Aún así, el autor mantiene, a lo largo de ese sucesivo
«itinerario inextricable» de la obra acabada un vínculo
emocional, como el que se tiene con un hijo que se ha ido a vivir
lejos de casa.
Si
tan razonable nos parece la adopción de un niño abandonado,
igualmente razonable nos ha de parecer la recuperación
de un cuadro de Bacon abandonado. Y si ponemos en cuarentena
el pretendido derecho de un padre díscolo a recuperar
a su hijo abandonado tras años de desentendimiento, igualmente
hemos de hacer con el pretendido derecho de Bacon sobre sus cuadros
desechados. Si no lo hacemos, estaremos igualando en la balanza
el peso del acto creativo y el del vínculo emocional post-creativo,
obviando que si bien el primero pertenece enteramente al autor
(con las
reservas que hemos mencionado de sus influencias externas, ineludibles), el segundo
está definitivamente enmarañado en la red de vínculos
colectivos que se han establecido una vez la obra ha llegado
al público. Se trata, en fin, de una ampliación
exponencial de los límites de la jurisdicción autoral.
Esto
no significa que debamos animar al visitante de una exposición
a firmar el lienzo de un pintor por el simple hecho de haberlo
visto. Sigue habiendo una diferencia, asumible por el sentido
común, entre la materialización del excedente mental
y la posterior digestión personal de éste. El visitante
no «co-hace» la obra, sólo la «co-interpreta»,
así que no interfiere ni comparte la autoría en
su sentido fuerte, primero, materializador. Por supuesto, el
autor «fue» quien pintó el cuadro. Pero insistimos:
«fue», no «es». La autoría es
siempre, respecto a la obra acabada y mostrada, una condición
pretérita. En nuestra sociedad, esto otorga ciertos derechos,
como por ejemplo la recepción de un porcentaje en los
beneficios por la explotación. Pero así como podemos
interpretar esto como un pago diferido por el trabajo hecho,
e incluso como una retribución surgida del beneficio generado
por el excedente mental «en ruta» (proceso durante el que conserva una
vitalidad propia),
es un error, a mi entender,
confundirlo con la patria potestad. Como criatura emancipada
en la que se ha convertido la obra una vez divulgada, ya nadie
(no sólo
el autor, sino nadie) puede legitimar
su decisión destructora u ostracista con respecto a esta
criatura, en perjuicio del derecho de los demás a nutrirse
de su potencial galvanizador.
¿Cómo
conciliar entonces la facultad decisoria de un autor, que tanto
hemos insistido en resaltar, con el límite a su potestad
sobre la obra?... Asentando el siguiente principio: el autor
decide qué obra es suya y qué no, qué forma
parte de ella y qué no, pero no decide qué es obra
y qué no. Esto sólo puede decidirse en la plaza
pública. Basta con que haya un individuo interesado (un comprador, un espectador,
un oyente)
para que esa obra sea obra. No menoscabamos la facultad decisoria
de Bacon negándole su derecho a destruir sus cuadros una
vez han llegado al público (¡haberlo hecho antes!), reconociendo
al mismo tiempo el deber de los ostentadores de esos cuadros
a borrar el nombre de Bacon si así éste lo requiere.

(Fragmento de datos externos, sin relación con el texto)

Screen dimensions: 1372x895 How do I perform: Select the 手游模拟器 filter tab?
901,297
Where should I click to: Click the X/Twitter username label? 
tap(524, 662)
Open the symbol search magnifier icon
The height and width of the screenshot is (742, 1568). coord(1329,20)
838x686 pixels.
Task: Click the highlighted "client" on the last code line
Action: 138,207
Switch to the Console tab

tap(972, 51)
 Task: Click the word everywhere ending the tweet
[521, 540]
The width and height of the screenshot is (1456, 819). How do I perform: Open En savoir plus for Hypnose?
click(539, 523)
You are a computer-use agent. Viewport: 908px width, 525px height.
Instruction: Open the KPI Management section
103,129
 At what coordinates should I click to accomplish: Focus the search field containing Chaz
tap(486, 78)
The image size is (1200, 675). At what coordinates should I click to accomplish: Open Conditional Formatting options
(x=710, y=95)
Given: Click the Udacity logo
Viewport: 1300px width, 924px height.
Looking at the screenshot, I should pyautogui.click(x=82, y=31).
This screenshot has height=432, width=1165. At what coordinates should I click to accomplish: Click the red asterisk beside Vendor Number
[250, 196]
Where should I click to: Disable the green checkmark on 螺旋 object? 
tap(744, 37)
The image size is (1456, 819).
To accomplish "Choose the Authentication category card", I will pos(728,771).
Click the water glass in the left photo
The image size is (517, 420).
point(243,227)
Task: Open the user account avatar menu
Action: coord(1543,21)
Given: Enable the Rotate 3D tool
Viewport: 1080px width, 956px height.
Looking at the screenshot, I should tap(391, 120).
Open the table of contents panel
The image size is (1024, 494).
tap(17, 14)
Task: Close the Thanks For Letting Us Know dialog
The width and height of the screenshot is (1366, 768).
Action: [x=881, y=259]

Si algún día se estrena «la otra» Eyes
wide shut, será igualmente sencillo sustituir el título
del comienzo de la película por un cartel que rece: Remiendo
del material rodado de Eyes wide shut desechado por Kubrick.
¿Algo que objetar?... Que lo vea quien le interese, y
quien no, que no lo vea. Al final, todo se resumen en un simple
símil: una cosa es repudiar a un hijo, y otra matarlo
o condenarlo a vivir encadenado en un calabozo como al Segismundo
de La vida es sueño.
Notas:
(1) Joan Fontcuberta
habla con Cristina Zelich, Joan Fontcuberta y Cristina Zelich,
La Fábrica, Madrid 2001, pp. 59-60.
(2) Op. cit., p. 59.
(3) Los orígenes de la posmodernidad, Perry Anderson,
Anagrama, Barcelona 2000, p. 111.
(4) Francis Bacon: anatomía de un enigma, Michael Peppiat,
Gedisa, Barcelona 1999, pp. 325-326.